Eis porque deve o homem contentar-se em grangear uma vida digna e comoda para si e os seus e não em cobiçar uma fortuna que não conheça limites e que absorva todos os seus cuidados a ponto de faze-lo deixar de viver integralmente por deixar de cultivar todas as potencialidades do seu ser, como o intelecto e o sentimento.

Na verdade o discurso do pai de Robson sobre as ocupações excessivas do homem rico, que deixa de ser senhor de seus bens para tornar-se servidor dos mesmos, já havia sido antecipado por Paulo de Tarso, o qual assim se exprime numa de suas epistolas: "Buscai viver dignamente com aquilo que possuis sem cobiçar ilimitadamente pois a raiz de todos os males é o amor ao dinheiro."

Não diz ele que a raiz dos males seja o próprio dinheiro, como não dizem os sábios que a pólvora ou a faca sejam coisas más. Alude apenas ao uso ou abuso que se faz do dinheiro como da faca, da pólvora e de tantas outras coisas e instituições... abuso é o apego excessivo ao dinheiro ou a busca desordenada por bens de natureza material.
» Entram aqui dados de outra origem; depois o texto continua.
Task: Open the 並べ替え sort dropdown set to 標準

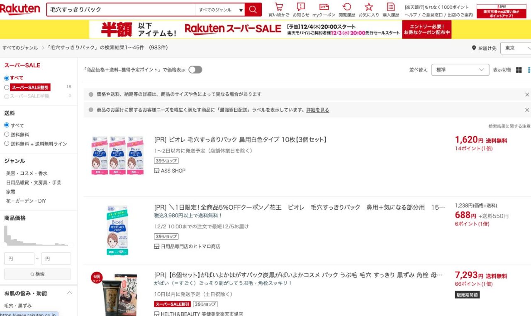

Abuso é o 'amor' ou a estima ao dinheiro, o qual por assim dizer obscurece valores como a solidariedade e a justiça e subverte a condição humana tal e qual foi disposta pela Lei universal.

Implica a proposta de Jesus a respeito do acumulo irrestrito de bens materiais o primado do Ser sobre o ter, que é a viga mestra daquilo que classificamos como humanismo. Implica ela em reconhecer a existência de principios e valores superiores aos de natureza material ou econômica e em afirmar outros tipos de existência que transcendem a aquisição e distribuição de bens materiais como sejam o bem, o verdadeiro, o belo, enfim o ideal de que vivem a ética, a arte, a poesia, a ciência, e outras dimenssões mais elevadas de nossas faculdades.

Implica a aceitação de tais capacidades e faculdades na negação do economicismo crasso proposto nos termos do liberalismo e representado pela ditadura do capital e pelas necessidades soberanas do mercado. Ora Jesus, e todos os pensadores da antiguidade estão em oposição a este novo 'modus vivendi' peculiar a Idade contemporânea.

Que isto choque muitos daqueles que sustentam o sistema vigente é absolutamente natural. Por outro lado, para tantos quantos são capazes de perceber ou de captar a tensão existente entre as estruturas materiais de produção que caraterizam este nosso tempo e a própria sociedade econômica; e entre os principios e valores pertencentes ao domínio do ideal e que por isto mesmo tornam-se presos duma angústia cada vez mais intensa, para não falarmos em melâncolia ou mesmo em agônia invencivel, verificar que o posicionamento de Jesus e de tantos outros mestres antigos choca-se com este estado anômalo de coisas traduz-se numa vivificação das esperanças.